C'est comme dans un rêve qui vire au cauchemar, au départ, la fatigue et le stress distordent la vérité. Ce petit machin, qui dort et qui braille, c'est une sorte de gremlins. Il y a ce qu'il faut faire et ce qu'il faut surtout pas faire.

Déjà, avec Sandy, au bout de trois semaines, on était largués. Un matin, en arrivant chez la sage femme, pour la pesée hebdomadaire, petite réflexion sur l'état des fesses de l'engin. C'était aussi rouge qu'un rouquin un quinze août sur une plage de Menton. À la question de savoir si on la change à chaque têtée, la réponse officielle, c'est "évidemment" alors qu'en fait, pas du tout. Et là, je commence à me dire que je suis un père indigne. La fanfare de la culpabilité se met en marche et, à partir de cet instant, elle m'a jamais plus quitté.
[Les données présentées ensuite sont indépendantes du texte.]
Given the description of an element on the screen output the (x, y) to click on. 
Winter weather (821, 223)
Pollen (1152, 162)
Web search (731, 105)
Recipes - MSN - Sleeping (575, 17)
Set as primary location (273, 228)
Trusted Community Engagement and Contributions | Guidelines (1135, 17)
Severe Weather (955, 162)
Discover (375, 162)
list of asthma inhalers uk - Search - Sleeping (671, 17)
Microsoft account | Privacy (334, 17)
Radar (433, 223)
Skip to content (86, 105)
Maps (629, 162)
Un enfant, c'est si mignon, toutes tes copines qui ont pas de mec et qui arrivent à l'âge où faut plus trop tarder à pondre, sont devant toi à baver d'envie. C'est le côté cool de l'affaire, cette tendance à séduire sans rien avoir à faire. Je sais, c'est mal d'utiliser sa gosse pour satisfaire son égo, mais bordel, c'est l'un de mes seuls plaisir. Parce que faut bien que je le dise, la post-naissance, niveau sexe à la maison, c'est le néant. D'une parce que Sandy a qu'une idée à l'esprit, c'est la môme, et de deux, parce que la môme te laisse que peu de temps pour respirer. Et dans ce laps de temps, faut faire la bouffe, les courses, le ménage, et tout ce qui s'en suit.
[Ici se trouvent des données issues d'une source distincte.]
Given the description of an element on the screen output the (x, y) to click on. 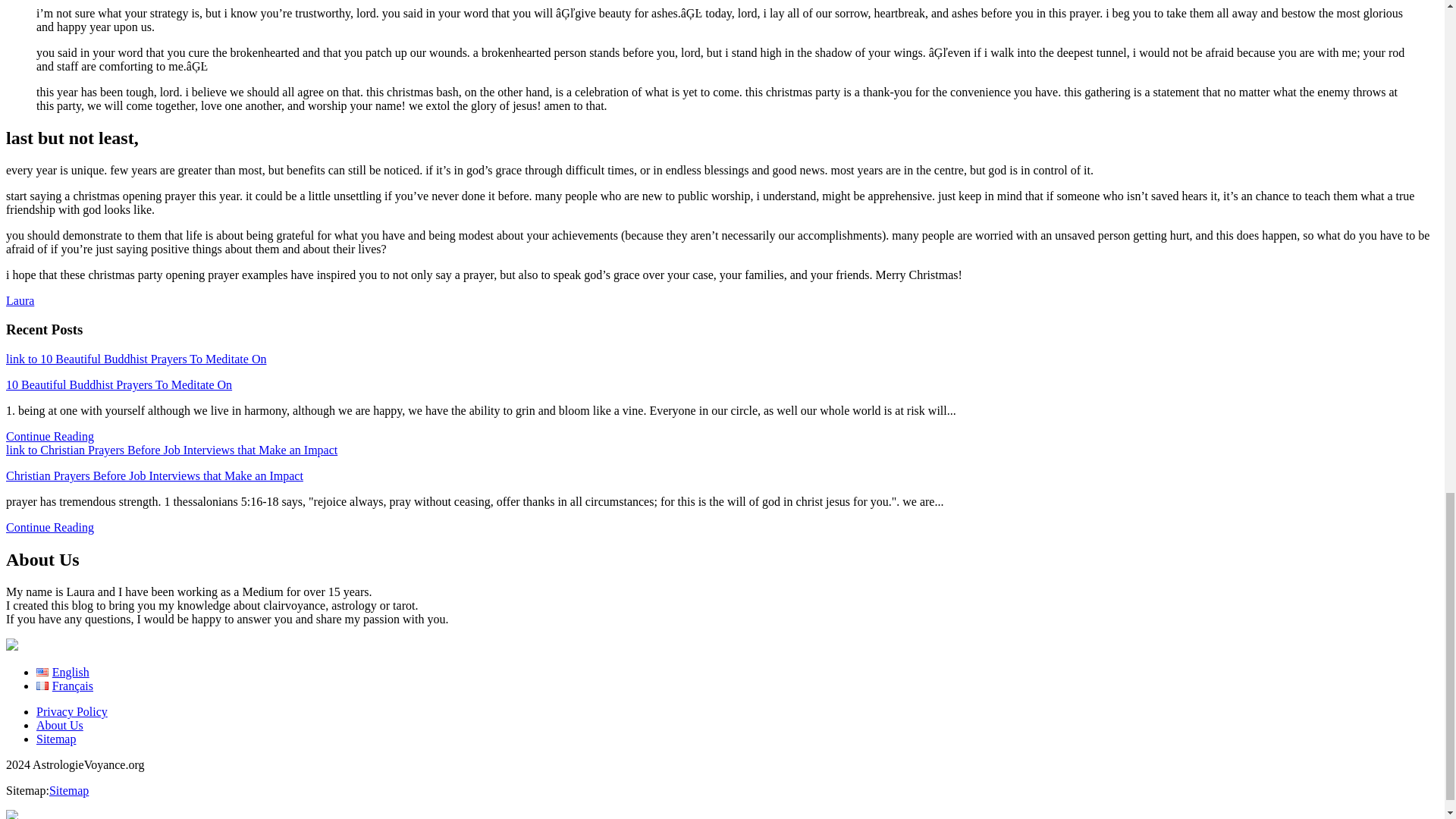
Continue Reading (49, 526)
About Us (59, 725)
English (62, 671)
Sitemap (68, 789)
Continue Reading (49, 436)
Laura (19, 300)
Christian Prayers Before Job Interviews that Make an Impact (153, 475)
Privacy Policy (71, 711)
10 Beautiful Buddhist Prayers To Meditate On (118, 384)
Sitemap (55, 738)
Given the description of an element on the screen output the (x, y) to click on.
Je me souviens encore de mon anniversaire, le premier avec la gamine. Il est deux heures du matin, elle est dans le lit avec nous. Ça aussi, c'est un dommage collateral, si elle dort pas entre nous, c'est fini, la nuit n'existe plus. Et, le lendemain, pendant que tu luttes pour survivre, elle, elle dort. Bref, cette nuit là, je sais pas pourquoi, je décide de la changer après l'allaitement. Je devais avoir envie de me faire bien voir pour être récompensé d'une petite gâterie. Je me lève et je l'emmène sur sa table à langer. C'était octobre, il faisait frisquet et j'avais mis un peignoir, heureusement. Je déballe le matos, je défais la couche et là, l'apocalypse. Un jet de merde propulsé à deux mètres. J'en avais partout et l'armoire derrière moi s'est parée de nouvelles couleurs. J'ai jamais compris comment un truc aussi petit pouvait avoir une telle contenance. C'est fou.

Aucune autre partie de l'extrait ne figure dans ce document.